> Exercise: Copy exactly, and only, the lines from the one with "868x467 pixels. At" to the end of the listing; omit pictures.

> Source material:
>>>

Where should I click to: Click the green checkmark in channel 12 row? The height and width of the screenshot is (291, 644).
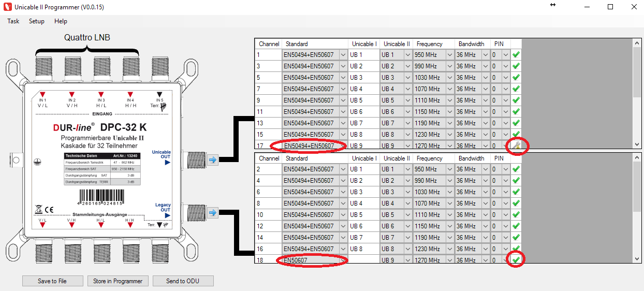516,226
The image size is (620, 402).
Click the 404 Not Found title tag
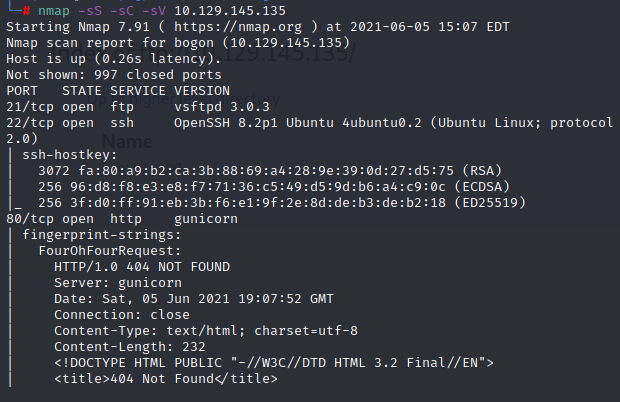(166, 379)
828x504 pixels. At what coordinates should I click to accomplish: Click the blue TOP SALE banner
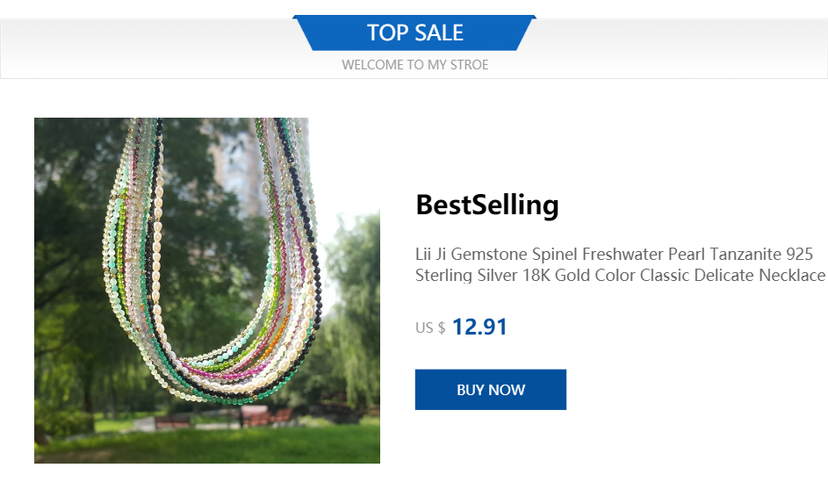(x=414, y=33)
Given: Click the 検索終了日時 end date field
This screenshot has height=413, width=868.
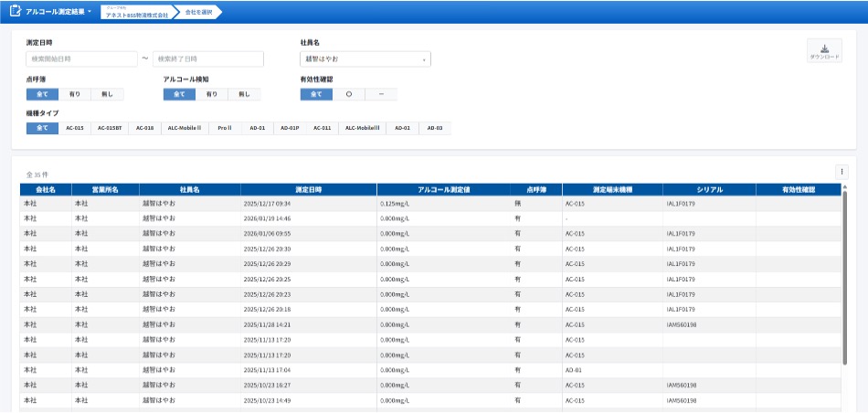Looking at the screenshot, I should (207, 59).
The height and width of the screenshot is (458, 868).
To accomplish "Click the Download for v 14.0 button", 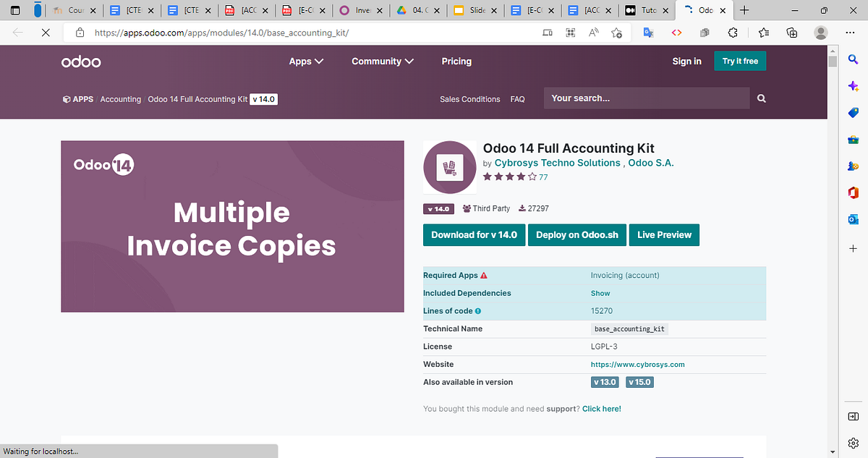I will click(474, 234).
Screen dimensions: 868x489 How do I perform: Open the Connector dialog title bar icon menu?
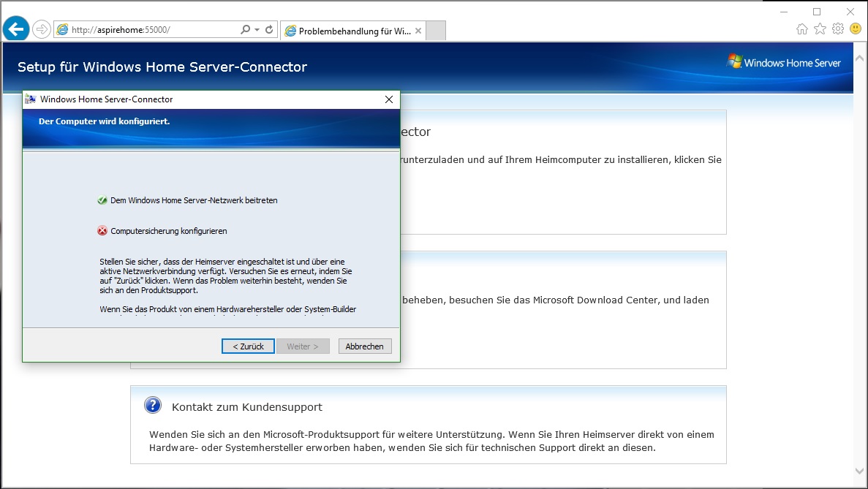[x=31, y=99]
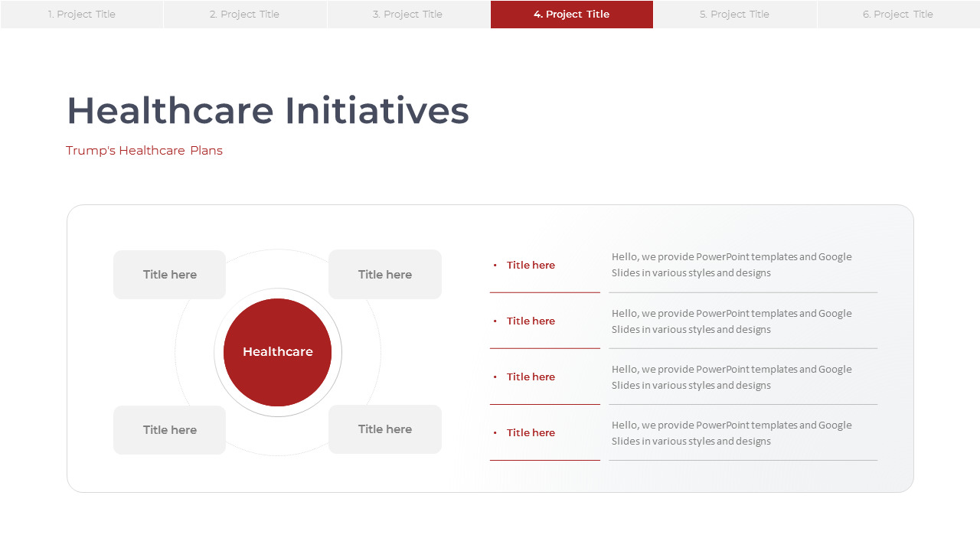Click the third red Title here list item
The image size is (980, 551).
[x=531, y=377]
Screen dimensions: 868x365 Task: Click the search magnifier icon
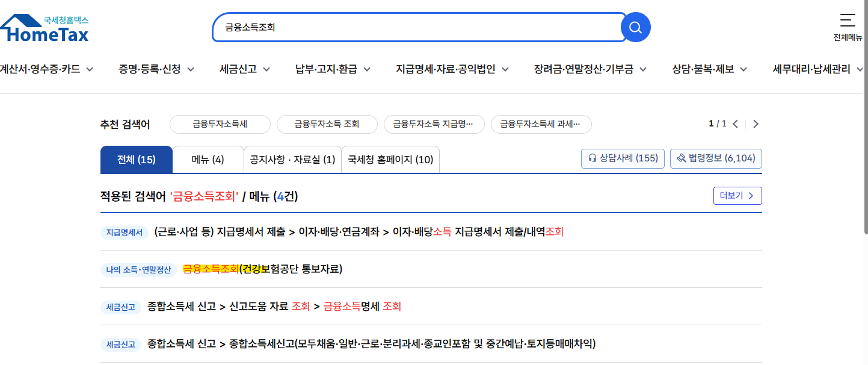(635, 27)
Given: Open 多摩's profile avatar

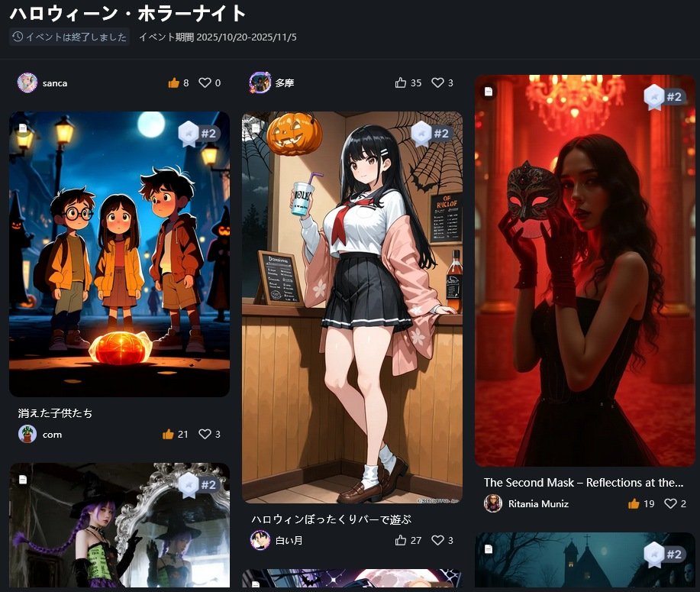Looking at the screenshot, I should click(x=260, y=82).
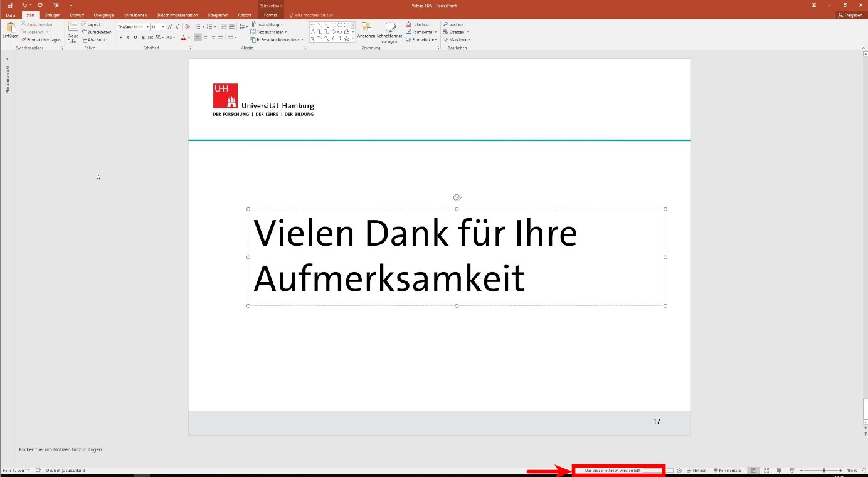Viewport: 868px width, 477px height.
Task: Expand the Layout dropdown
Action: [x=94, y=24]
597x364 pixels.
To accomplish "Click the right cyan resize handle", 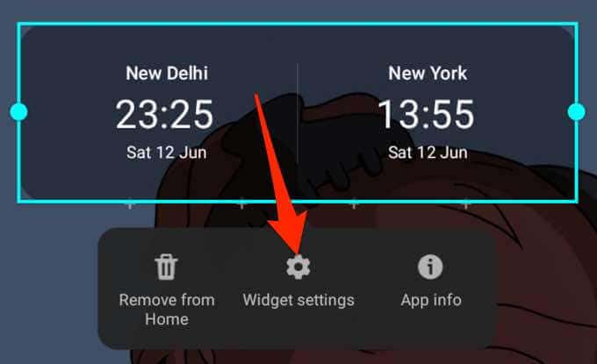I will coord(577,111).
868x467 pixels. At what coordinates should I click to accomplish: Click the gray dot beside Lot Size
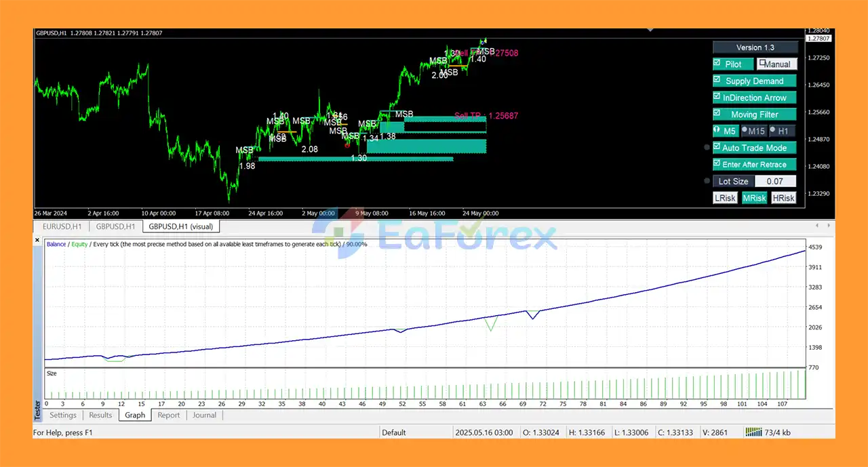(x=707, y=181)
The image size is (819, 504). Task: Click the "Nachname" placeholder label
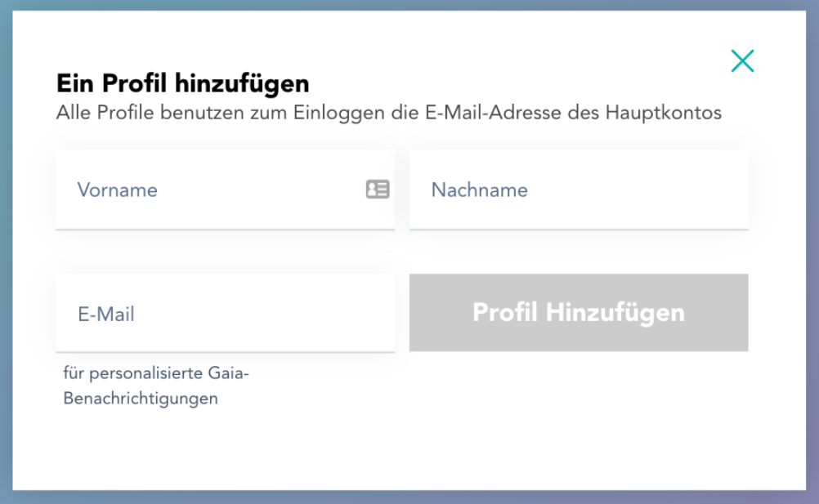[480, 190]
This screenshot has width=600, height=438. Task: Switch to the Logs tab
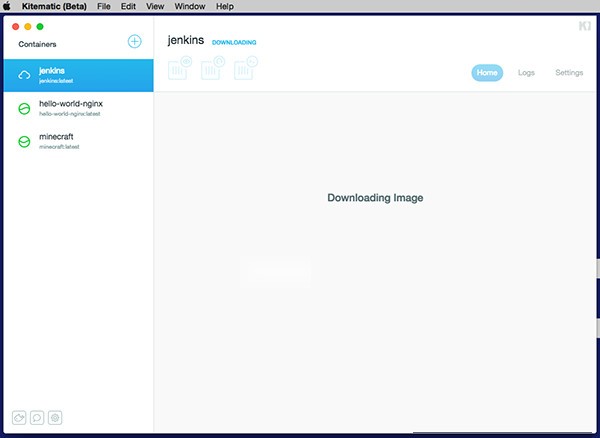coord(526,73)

<<<

> Task response:
868x467 pixels. At what coordinates should I click to accomplish: Click the gray dot beside Lot Size
(x=707, y=181)
The image size is (819, 504). Task: Click the "Nachname" placeholder label
[480, 190]
This screenshot has width=600, height=438. Task: Switch to the Logs tab
coord(526,73)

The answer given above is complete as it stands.